EXERCISE =
The material below contains a line with "Choose the 60分 hourly tab" and a line with "This screenshot has height=499, width=762.". Copy exactly those two lines and all lines between them.

RECORD SET =

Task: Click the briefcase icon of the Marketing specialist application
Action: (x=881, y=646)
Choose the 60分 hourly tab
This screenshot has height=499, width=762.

---

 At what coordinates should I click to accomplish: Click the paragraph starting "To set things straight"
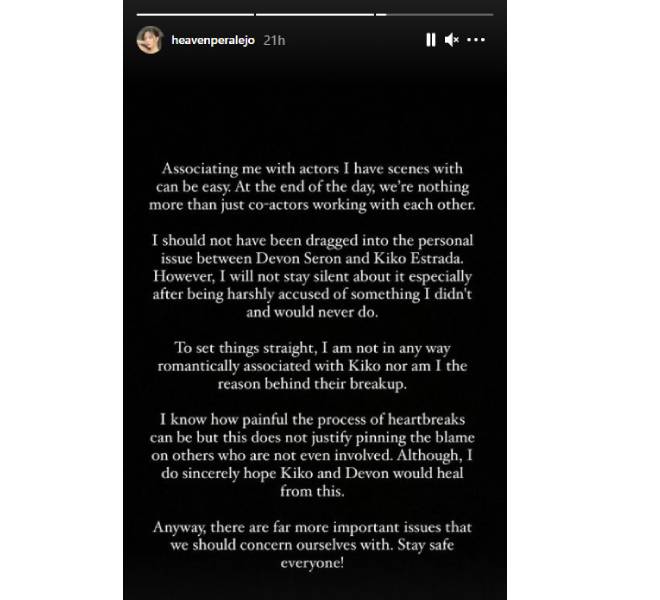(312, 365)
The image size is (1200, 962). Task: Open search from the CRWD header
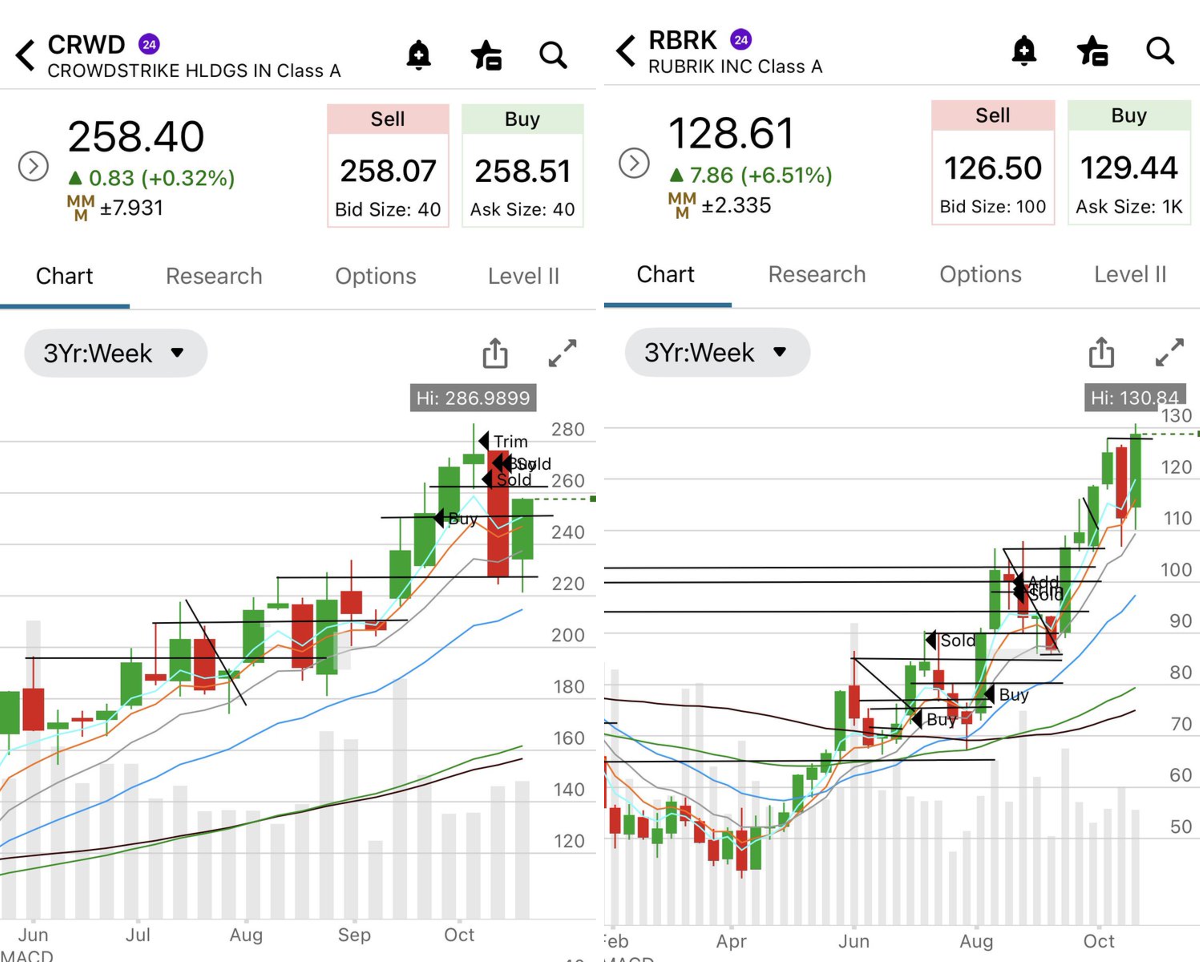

WRITTEN RESPONSE =
Choose the 60分 hourly tab
This screenshot has height=499, width=762.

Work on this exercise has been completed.